Find duplicates in the first column of text file

gameboy87 · June 27, 2010, 3:37am

Hello,

My text file has input of the form

abc dft45.xml
ert  rt653.xml
abc ert57.xml

I need to write a perl script/shell script to find duplicates in the first column and write it into a text file of the form...

abc dft45.xml
abc ert57.xml

Can some one help me plz?

guruprasadpr · June 27, 2010, 4:12am

Hi

awk 'NR==FNR{a[$1]++;next;}{ if (a[$1] > 1)print;}' file file

You need to give the filename twice as shown above.

Guru.

gameboy87 · June 27, 2010, 4:49am

Can u plz explain the awk command what it is doing? & why u have mentioned "file" two times?

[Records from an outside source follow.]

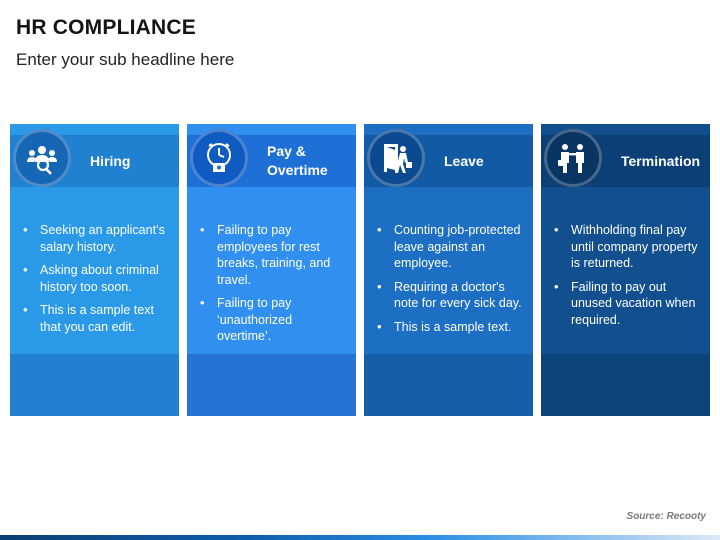 This screenshot has height=540, width=720. Describe the element at coordinates (219, 158) in the screenshot. I see `overtime-clock-icon` at that location.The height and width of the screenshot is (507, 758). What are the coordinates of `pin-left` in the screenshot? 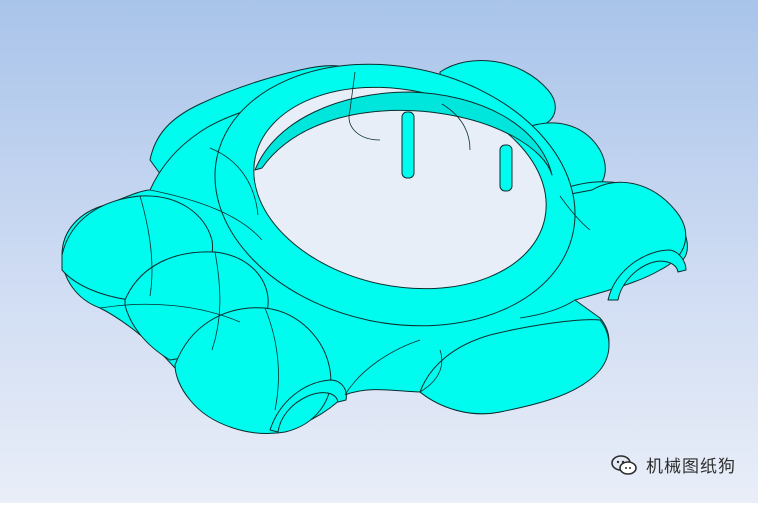 It's located at (408, 145).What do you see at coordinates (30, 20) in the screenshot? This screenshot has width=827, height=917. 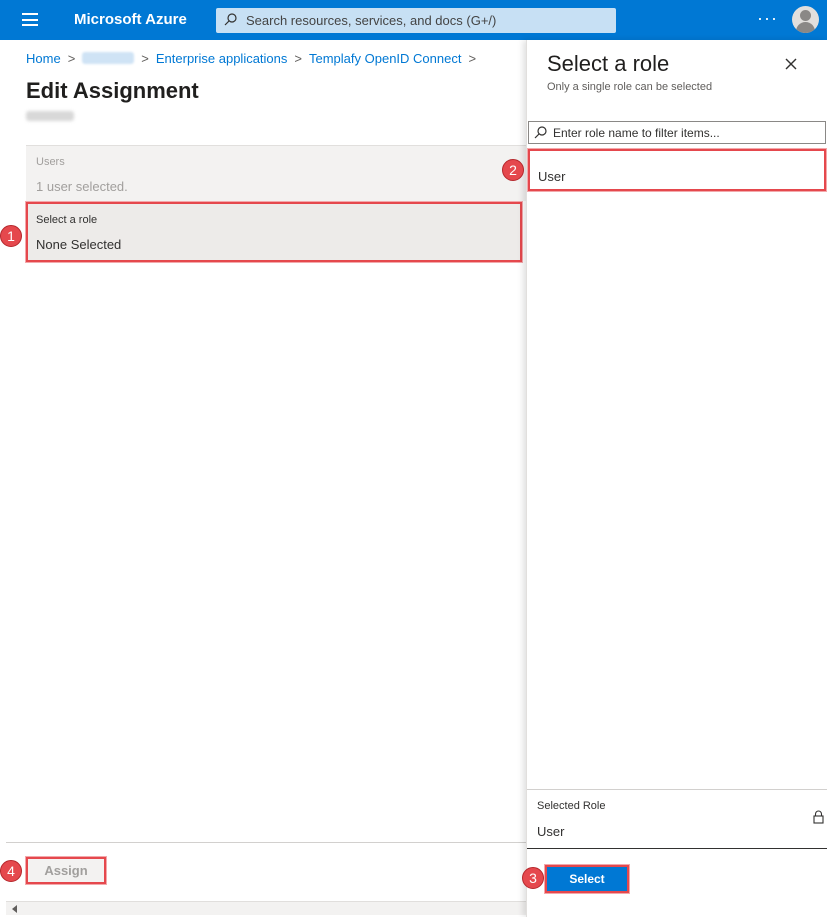 I see `hamburger-menu-icon` at bounding box center [30, 20].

guruprasadpr · June 27, 2010, 5:23am

Hi
First time, when the file is processed, it takes the count of 1st column duplicates. Second time, when it is processed, it starts printing those lines which has count more than 1.

btw, did it work?

Guru.

alister · June 27, 2010, 10:03am

A single-pass version (increased ram requirement since all lines of the file are stored for END use):

 awk '{a[NR]=$0; a[NR,"k"]=$1; k[$1]++} END {for (i=1; i<=NR; i++) if (k[a[i,"k"]] > 1) print a}' data

Regards,
Alister

gameboy87 · June 28, 2010, 4:46am

what is meant by "First time process" and "Second time process" ?

I will try out & comment here quicky ASAP b'coz there is a problem in my machine.

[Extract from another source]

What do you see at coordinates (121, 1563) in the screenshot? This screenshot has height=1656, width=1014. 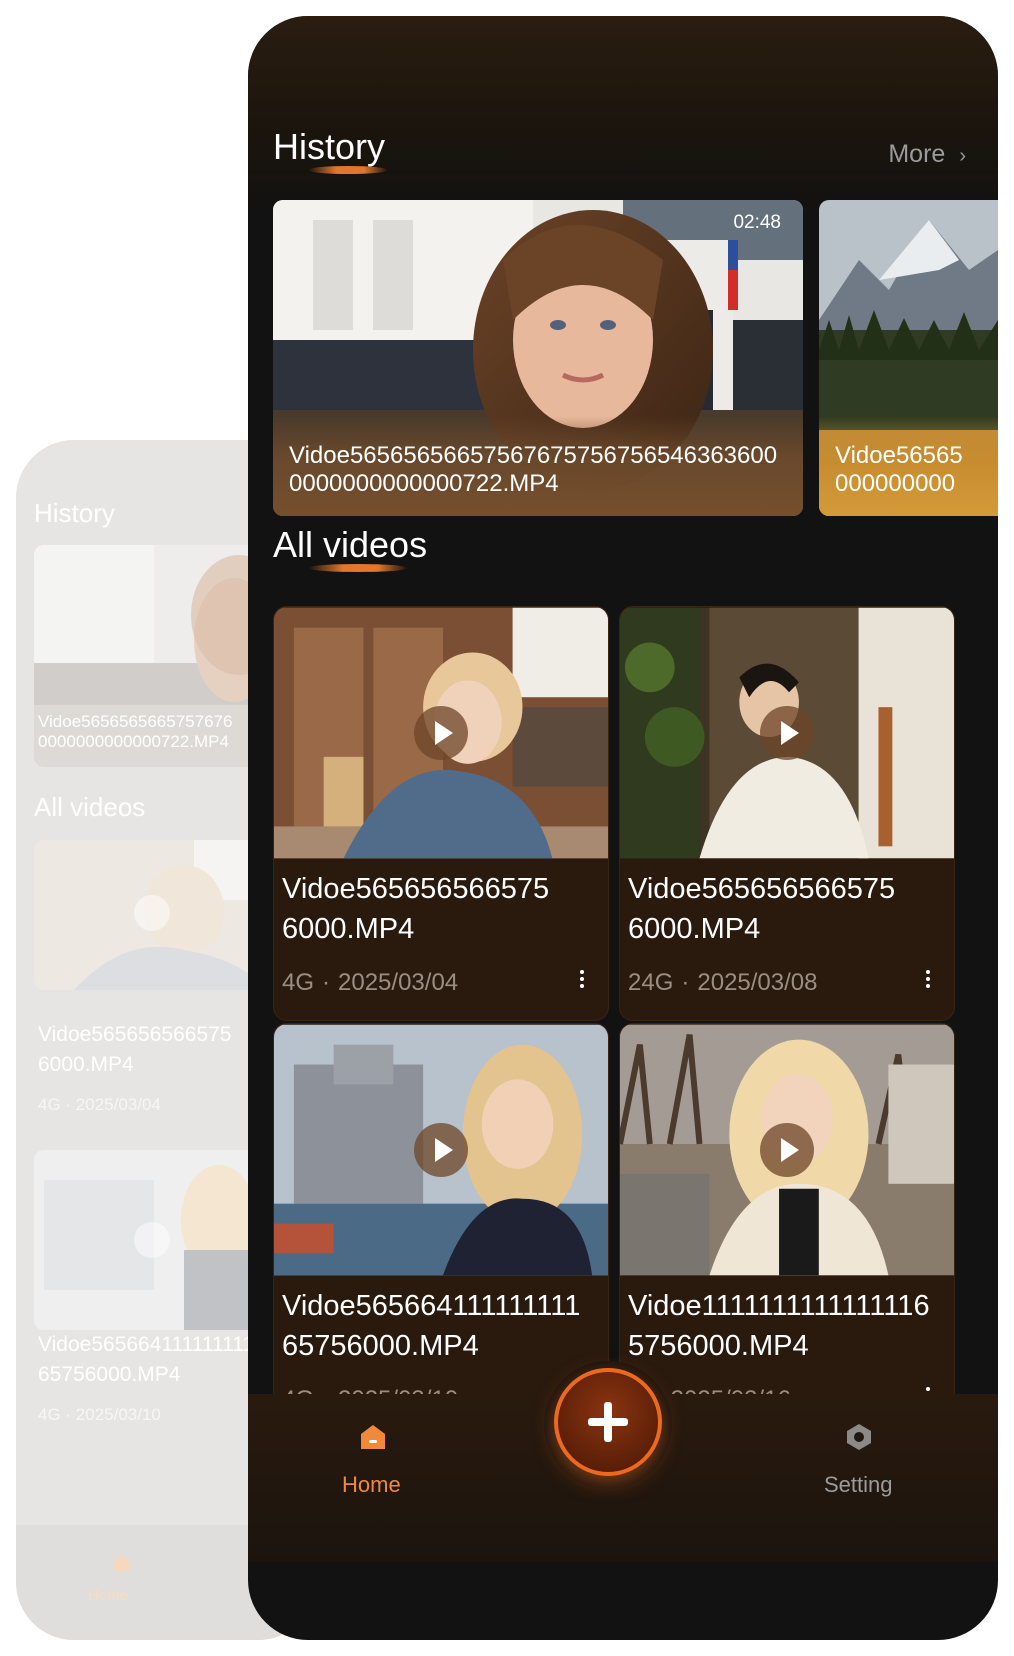 I see `bg-home-icon` at bounding box center [121, 1563].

---------- Post updated at 08:05 PM ---------- Previous update was at 07:52 PM ----------

alister:

A single-pass version (increased ram requirement since all lines of the file are stored for END use):
 awk '{a[NR]=$0; a[NR,"k"]=$1; k[$1]++} END {for (i=1; i<=NR; i++) if (k[a[i,"k"]] > 1) print a}' data
Regards,
Alister

Can u explain what's the code is doing?

---------- Post updated 06-28-10 at 02:16 PM ---------- Previous update was 06-27-10 at 08:05 PM ----------

It worked ! thanks...But i need to find the count of it's occurence

awk ' { per[$1] += 1}
END { for (i in per)
print i, per } ' dupli.txt > dupli_count.txt

in the above code i need to print the Total count as "Sum=????" (i need to count 2nd column.)